Content starts
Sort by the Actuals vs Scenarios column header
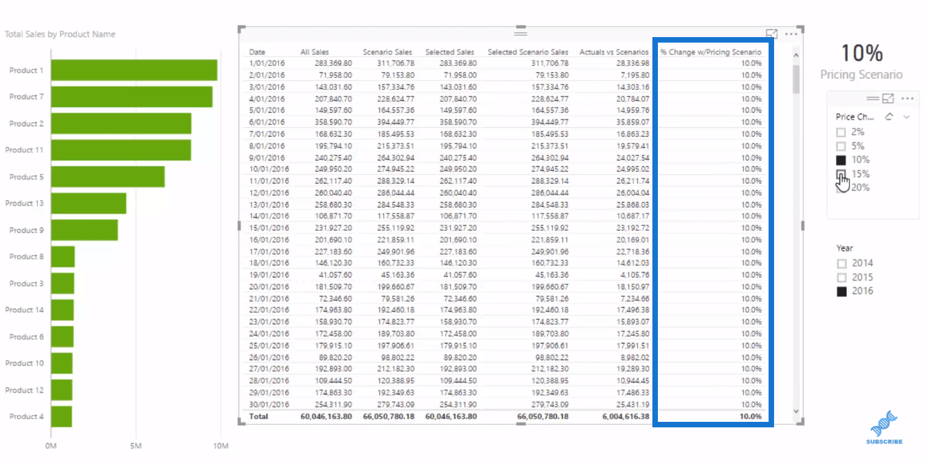Image resolution: width=926 pixels, height=461 pixels. pyautogui.click(x=614, y=52)
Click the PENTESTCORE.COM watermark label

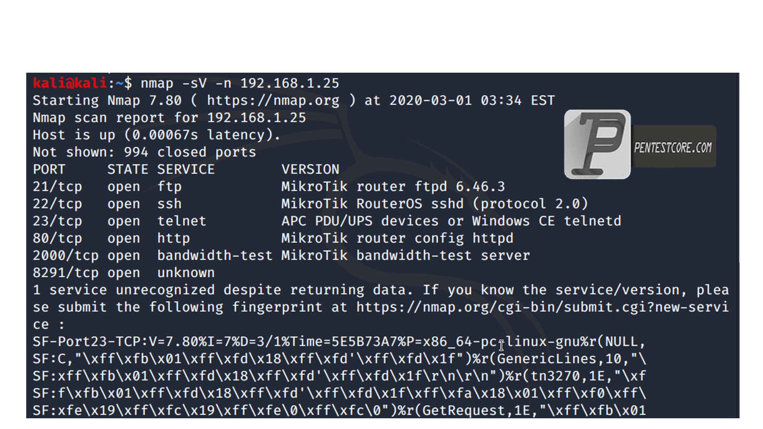(x=673, y=148)
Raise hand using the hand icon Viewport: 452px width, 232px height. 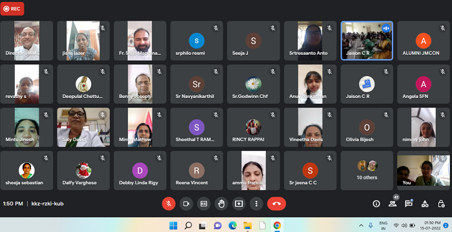tap(221, 204)
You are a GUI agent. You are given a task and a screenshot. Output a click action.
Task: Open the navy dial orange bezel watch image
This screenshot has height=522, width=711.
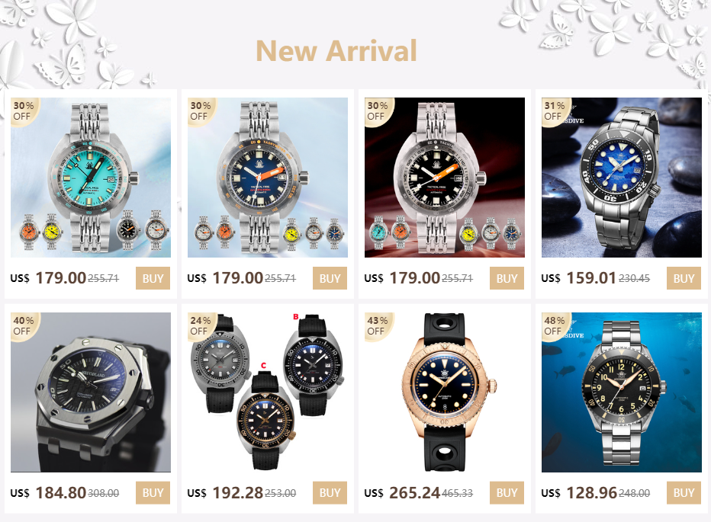[x=268, y=178]
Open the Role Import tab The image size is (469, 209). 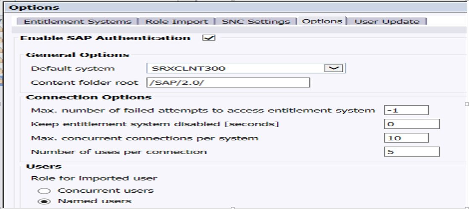click(x=177, y=21)
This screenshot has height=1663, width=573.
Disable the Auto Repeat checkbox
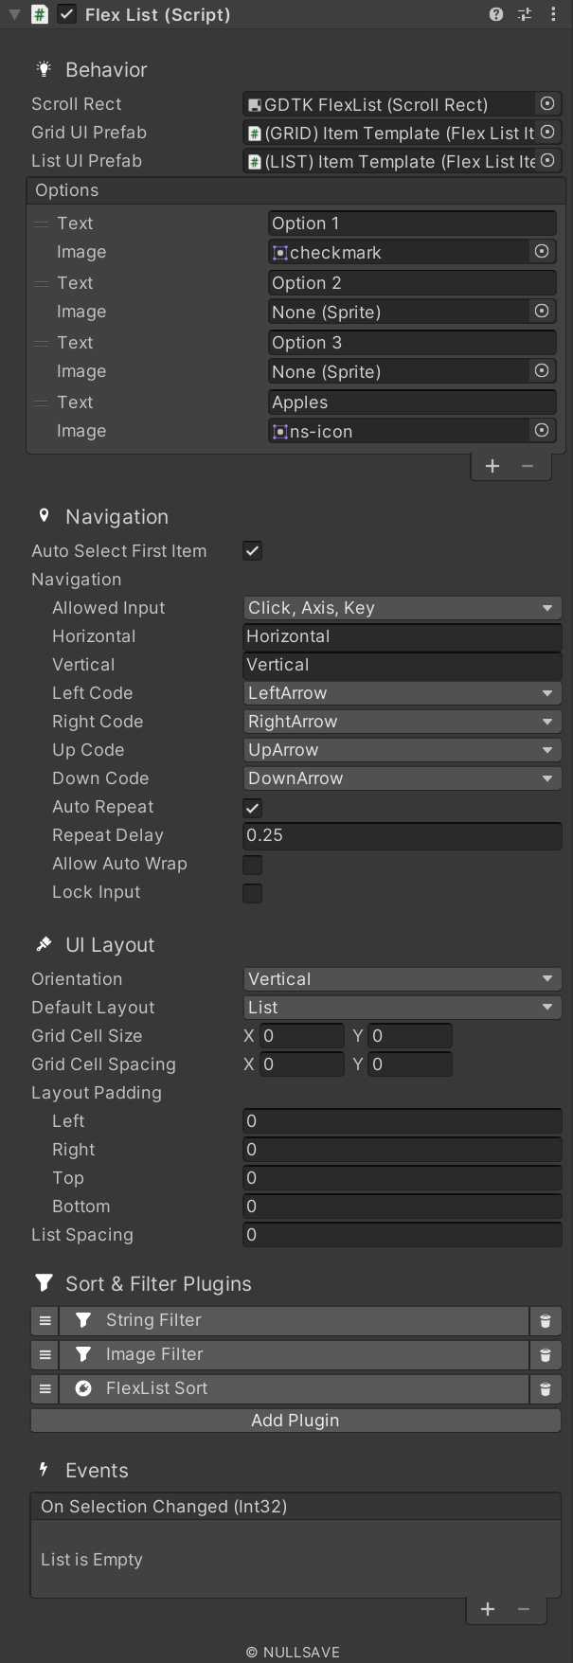tap(253, 808)
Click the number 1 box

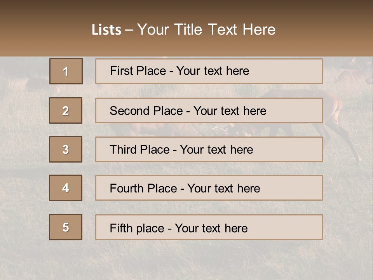(x=66, y=71)
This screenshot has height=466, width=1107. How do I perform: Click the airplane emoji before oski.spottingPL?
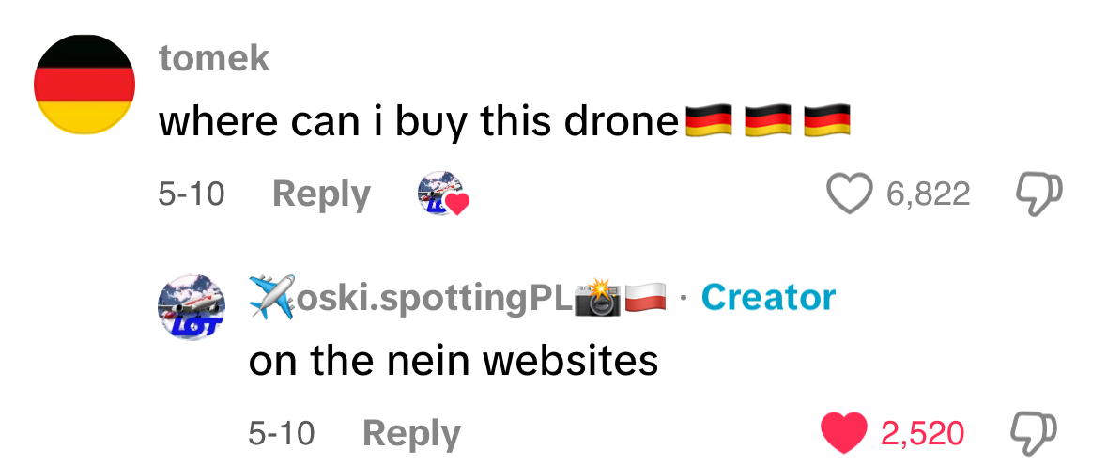pyautogui.click(x=271, y=297)
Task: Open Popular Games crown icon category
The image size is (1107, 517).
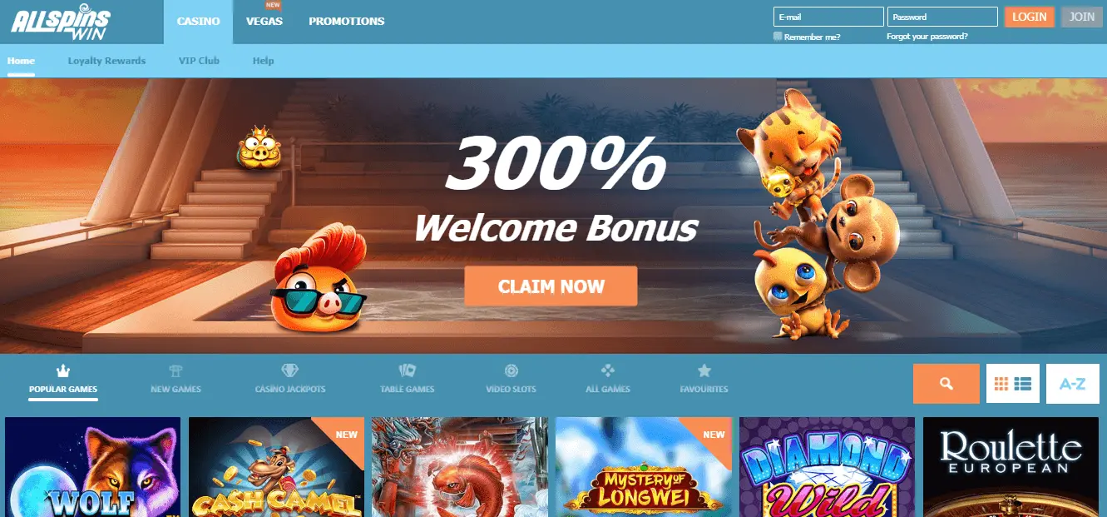Action: click(62, 370)
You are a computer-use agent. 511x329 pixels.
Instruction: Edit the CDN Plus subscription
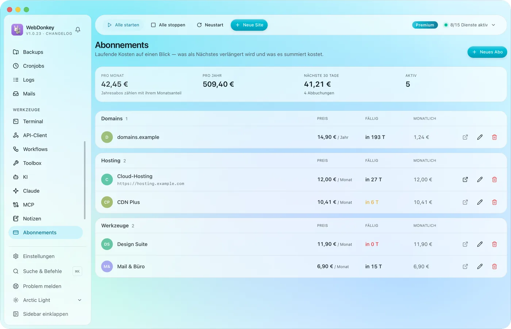tap(480, 202)
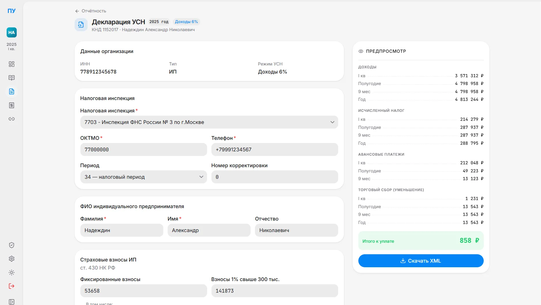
Content ends
What you need to do: When you reach the line containing "Disable the Auto Repeat checkbox" in the entries above, please retype it and each line after it through the last one, exactly, without the pictures.

Expected output:
Disable the Auto Repeat checkbox
tap(253, 808)
Click the number 1 box

(x=66, y=71)
This screenshot has height=466, width=1107. How do I perform: Click the airplane emoji before oski.spottingPL?
pyautogui.click(x=271, y=297)
Task: Open Popular Games crown icon category
The image size is (1107, 517).
Action: click(62, 370)
You are a computer-use agent. 511x329 pixels.
Instruction: Edit the CDN Plus subscription
tap(480, 202)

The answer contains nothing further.